How do you plan to spend your time will you a work part time or volunteer?

ShropshireMiss Fri 22-Apr-22 10:37:44

Thanks for all the comments, they are all really useful and giving me things to ponder.
I wouldn’t consider taking any of my pensions early. I will automatically get my teachers pension at age 60, which I am extremely grateful for. I will get the full new state pension at 67 (maybe moving to 68) if I keep paying NI for four more years and I live that long. I will get the civil service pension at the same age I get the state pension, again if I live that long.
The other investments aren’t in a pension, so I can start either taking dividend income or selling chunks of them for income without any minimum age or penalty. Obviously being in stocks and shares the value of them could potentially halve if there was a stock market crash like what happened in 2008, but if I cashed the whole lot in now inflation would eat away at them.

DiscoDancer1975 Fri 22-Apr-22 10:39:41

I’m not brilliant with all the money side of things. All I know never know what’s round the corner, whatever you choose to do.

All I would say’re very young to be doing this, especially as you don’t have children/ grandchildren to invest your time in. I’m not saying this is the be and end all. Many people are estranged, or simply too far away for regular contact, but they do have these people on the back burner. Do you have a partner?

I would be mindful to be honest. Do you want years and years stretching ahead of sitting on patios reading? Great for a holiday....but the rest of your life?

If your health is good, I’d be rather inclined to stay in the thick of it, and be around people.

Whatever you choose to do, I wish you all the best.

Chardy Fri 22-Apr-22 10:45:48

You used to be able to take your teaching at 55, but it would lose about 25% of what you'd get it you waited (because you wouldn't be paying in and they'd be paying out). I know a lot has changed with Teacher Prnsions in the last couple of years, I suggest you contact them.

Luckygirl3 Fri 22-Apr-22 10:51:16

The idea that you might have years and years of boredom ahead of you - sitting on patios reading would not enter my head. I never needed work to validate who I was, and have never been bored in my life.

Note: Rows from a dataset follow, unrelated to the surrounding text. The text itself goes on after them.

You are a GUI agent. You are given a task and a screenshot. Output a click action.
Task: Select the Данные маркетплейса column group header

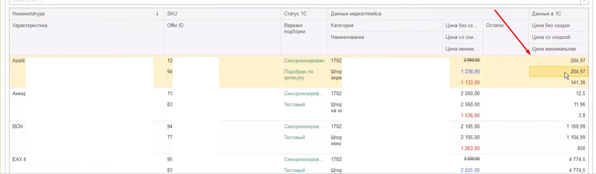click(x=428, y=14)
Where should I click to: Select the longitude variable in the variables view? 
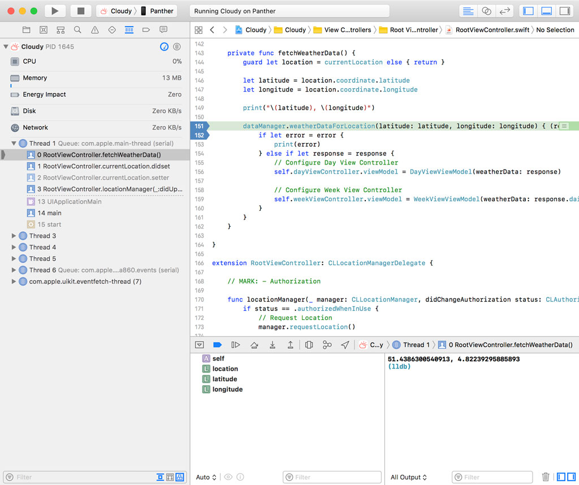pos(227,389)
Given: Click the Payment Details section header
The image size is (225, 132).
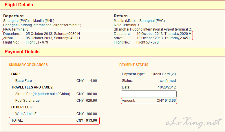Looking at the screenshot, I should coord(22,52).
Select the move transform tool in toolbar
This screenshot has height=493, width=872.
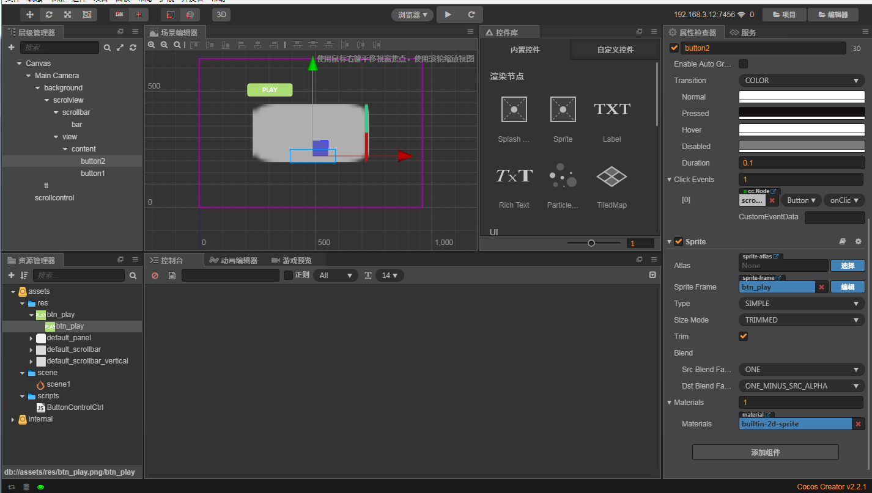point(30,15)
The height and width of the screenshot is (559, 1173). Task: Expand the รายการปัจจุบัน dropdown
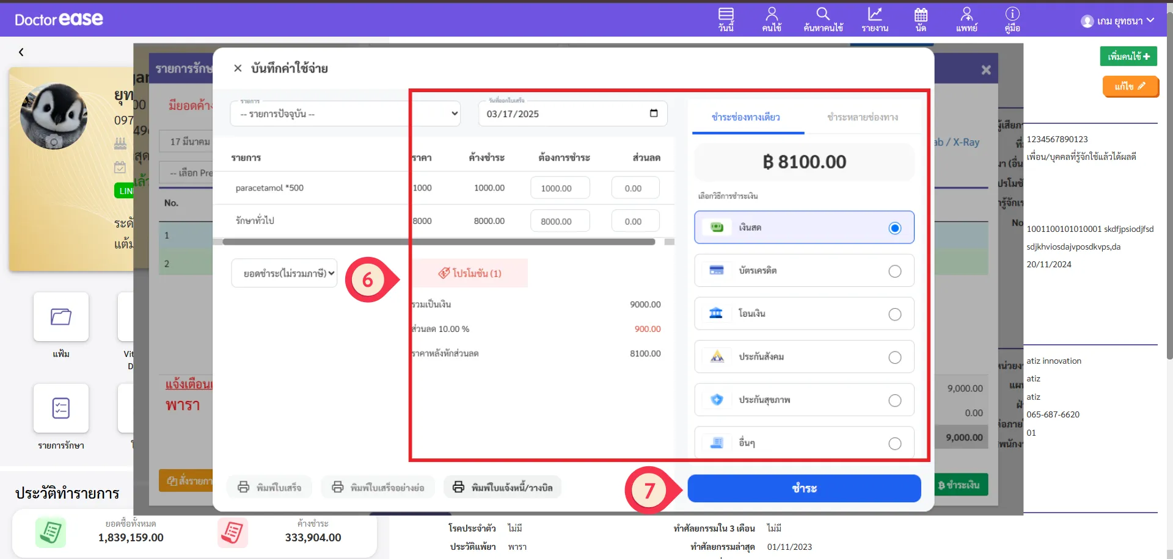pos(345,114)
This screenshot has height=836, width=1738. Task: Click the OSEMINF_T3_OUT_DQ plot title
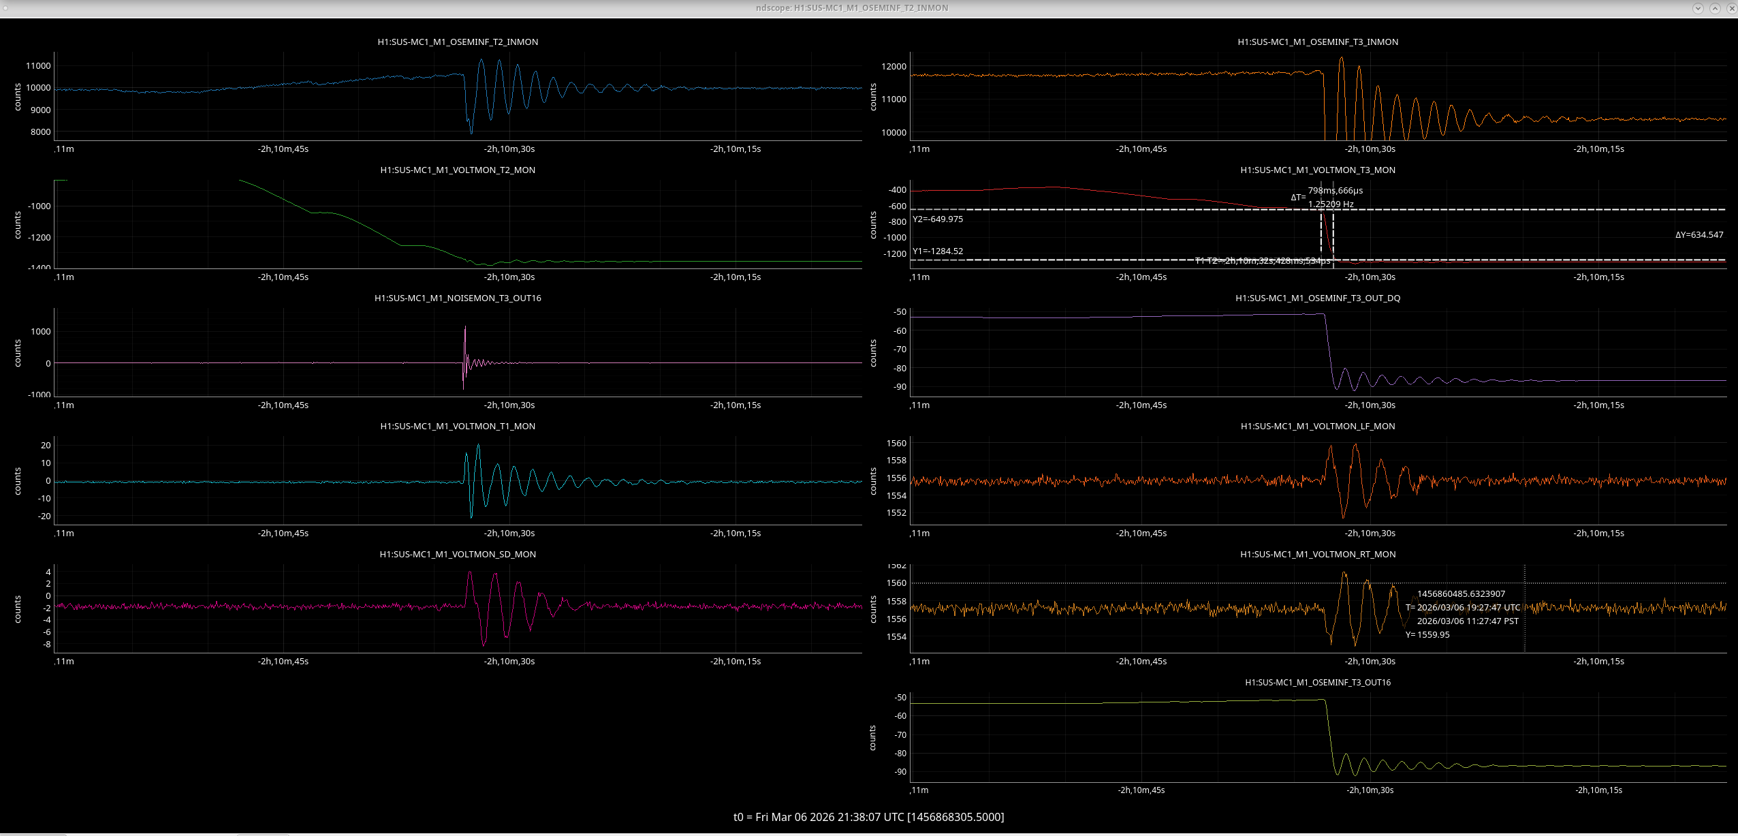(x=1318, y=298)
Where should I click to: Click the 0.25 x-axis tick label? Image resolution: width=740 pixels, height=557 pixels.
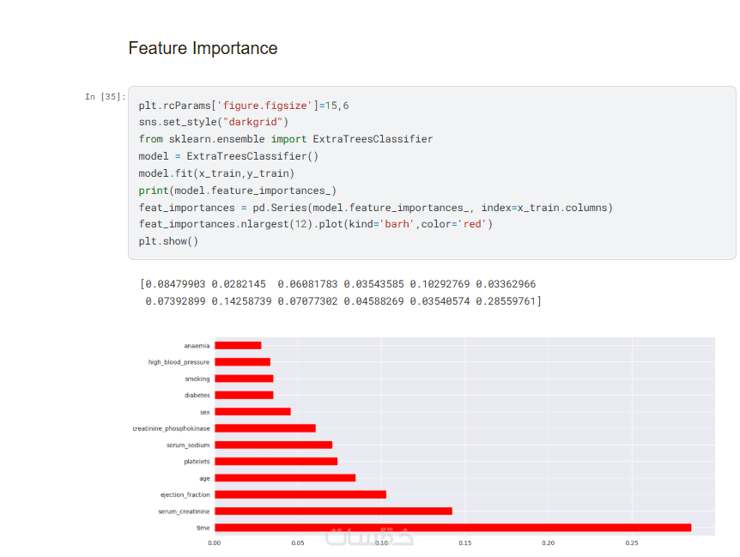click(632, 542)
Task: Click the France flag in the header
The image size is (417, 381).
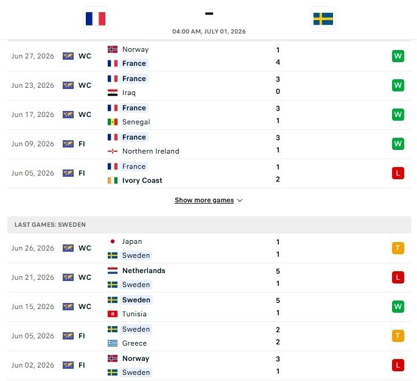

So much to enjoy out there when you have the freedom to do it - and it need not be expensive. Lovely places to walk in Britain, voluntary activities (e.g. school governor), wonderful literature to gobble up, new hobbies to try, fun to be had!!! Just do it!!

ShropshireMiss Fri 22-Apr-22 10:54:13

Thank you for all the comments, they are really giving me lots of helpful things to think about. No I don’t have a partner. I do have a cat.

ShropshireMiss Fri 22-Apr-22 10:59:16

I would like to do some volunteering, such as at a National Trust property, or with the home library service, and I do love visiting English Heritage, National Trust and Cade sites, and walking in the countryside. I had been thinking of buying a static caravan or holiday park home in Wales by either the sea or a lake to stay in at weekends, but that seems to be a bit of a minefield with dodgy caravan site and holiday park owners.